Return all the lines below in which the string "carpets" appears.

(Data in this exercise Opens)

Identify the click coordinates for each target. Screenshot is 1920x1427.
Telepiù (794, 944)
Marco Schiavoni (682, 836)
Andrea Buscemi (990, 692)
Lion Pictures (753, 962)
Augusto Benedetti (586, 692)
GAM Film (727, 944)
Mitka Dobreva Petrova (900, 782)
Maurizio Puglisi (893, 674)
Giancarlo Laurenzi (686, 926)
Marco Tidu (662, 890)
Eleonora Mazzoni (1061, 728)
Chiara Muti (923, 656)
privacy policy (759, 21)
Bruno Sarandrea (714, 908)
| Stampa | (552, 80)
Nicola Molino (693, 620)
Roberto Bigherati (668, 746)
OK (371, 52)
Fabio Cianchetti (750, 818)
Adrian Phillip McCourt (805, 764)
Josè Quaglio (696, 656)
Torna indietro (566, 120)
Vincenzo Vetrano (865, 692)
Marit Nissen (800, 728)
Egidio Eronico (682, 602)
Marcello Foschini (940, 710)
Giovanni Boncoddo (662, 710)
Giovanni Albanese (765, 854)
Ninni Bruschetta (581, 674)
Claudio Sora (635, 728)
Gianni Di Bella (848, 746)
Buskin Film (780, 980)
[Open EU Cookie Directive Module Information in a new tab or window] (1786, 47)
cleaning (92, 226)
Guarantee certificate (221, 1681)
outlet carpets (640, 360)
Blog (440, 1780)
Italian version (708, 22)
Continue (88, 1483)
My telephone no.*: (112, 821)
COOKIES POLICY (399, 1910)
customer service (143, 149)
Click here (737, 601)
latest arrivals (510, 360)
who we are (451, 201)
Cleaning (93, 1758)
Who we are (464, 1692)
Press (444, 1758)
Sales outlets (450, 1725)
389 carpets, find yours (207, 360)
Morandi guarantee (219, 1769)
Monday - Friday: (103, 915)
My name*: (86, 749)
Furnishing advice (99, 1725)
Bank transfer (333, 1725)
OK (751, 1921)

(Data in this exercise Closes)

§ Solution to this task
outlet carpets (640, 360)
389 carpets, find yours (207, 360)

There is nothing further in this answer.